Dataset records

**********

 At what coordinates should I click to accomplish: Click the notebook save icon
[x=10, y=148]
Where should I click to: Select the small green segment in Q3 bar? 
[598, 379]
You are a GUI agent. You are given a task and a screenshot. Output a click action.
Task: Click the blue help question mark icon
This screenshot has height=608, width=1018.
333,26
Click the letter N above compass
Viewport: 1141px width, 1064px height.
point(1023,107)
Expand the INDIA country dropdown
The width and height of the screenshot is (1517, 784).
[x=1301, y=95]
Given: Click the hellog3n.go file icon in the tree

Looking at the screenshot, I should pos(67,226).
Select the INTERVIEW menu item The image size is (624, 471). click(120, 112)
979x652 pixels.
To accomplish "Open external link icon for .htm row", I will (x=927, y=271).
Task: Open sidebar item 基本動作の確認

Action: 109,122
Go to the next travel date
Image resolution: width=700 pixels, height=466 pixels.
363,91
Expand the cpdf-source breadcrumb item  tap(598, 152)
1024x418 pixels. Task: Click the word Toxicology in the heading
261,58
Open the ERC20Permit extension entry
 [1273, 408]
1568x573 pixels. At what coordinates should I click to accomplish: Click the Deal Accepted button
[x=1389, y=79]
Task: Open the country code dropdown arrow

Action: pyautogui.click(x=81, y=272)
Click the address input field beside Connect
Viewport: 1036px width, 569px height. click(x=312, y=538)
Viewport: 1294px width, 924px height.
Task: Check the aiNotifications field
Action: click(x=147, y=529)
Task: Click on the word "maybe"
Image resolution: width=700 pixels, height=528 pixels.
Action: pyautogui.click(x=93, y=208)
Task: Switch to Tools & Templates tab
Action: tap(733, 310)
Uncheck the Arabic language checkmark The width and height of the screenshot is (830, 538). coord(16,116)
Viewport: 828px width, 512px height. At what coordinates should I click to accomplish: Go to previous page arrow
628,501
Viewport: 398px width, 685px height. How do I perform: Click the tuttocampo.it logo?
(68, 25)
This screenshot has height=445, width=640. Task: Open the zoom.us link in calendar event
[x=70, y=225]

**********

Exercise — Reproduce every line of the items above without any changes.

Answer in full —
 At what coordinates should I click to accomplish: Click the notebook save icon
[x=10, y=148]
Where should I click to: Select the small green segment in Q3 bar? 
[598, 379]
You are a GUI agent. You are given a task and a screenshot. Output a click action.
Task: Click the blue help question mark icon
This screenshot has height=608, width=1018.
333,26
Click the letter N above compass
Viewport: 1141px width, 1064px height.
point(1023,107)
Expand the INDIA country dropdown
The width and height of the screenshot is (1517, 784).
[x=1301, y=95]
Given: Click the hellog3n.go file icon in the tree

Looking at the screenshot, I should pos(67,226).
Select the INTERVIEW menu item The image size is (624, 471). click(120, 112)
979x652 pixels.
To accomplish "Open external link icon for .htm row", I will (x=927, y=271).
Task: Open sidebar item 基本動作の確認

Action: 109,122
Go to the next travel date
Image resolution: width=700 pixels, height=466 pixels.
363,91
Expand the cpdf-source breadcrumb item  tap(598, 152)
1024x418 pixels. Task: Click the word Toxicology in the heading
261,58
Open the ERC20Permit extension entry
 [1273, 408]
1568x573 pixels. At what coordinates should I click to accomplish: Click the Deal Accepted button
[x=1389, y=79]
Task: Open the country code dropdown arrow

Action: pyautogui.click(x=81, y=272)
Click the address input field beside Connect
Viewport: 1036px width, 569px height. click(x=312, y=538)
Viewport: 1294px width, 924px height.
Task: Check the aiNotifications field
Action: click(x=147, y=529)
Task: Click on the word "maybe"
Image resolution: width=700 pixels, height=528 pixels.
Action: pyautogui.click(x=93, y=208)
Task: Switch to Tools & Templates tab
Action: tap(733, 310)
Uncheck the Arabic language checkmark The width and height of the screenshot is (830, 538). coord(16,116)
Viewport: 828px width, 512px height. At what coordinates should I click to accomplish: Go to previous page arrow
628,501
Viewport: 398px width, 685px height. How do I perform: Click the tuttocampo.it logo?
(68, 25)
This screenshot has height=445, width=640. Task: Open the zoom.us link in calendar event
[x=70, y=225]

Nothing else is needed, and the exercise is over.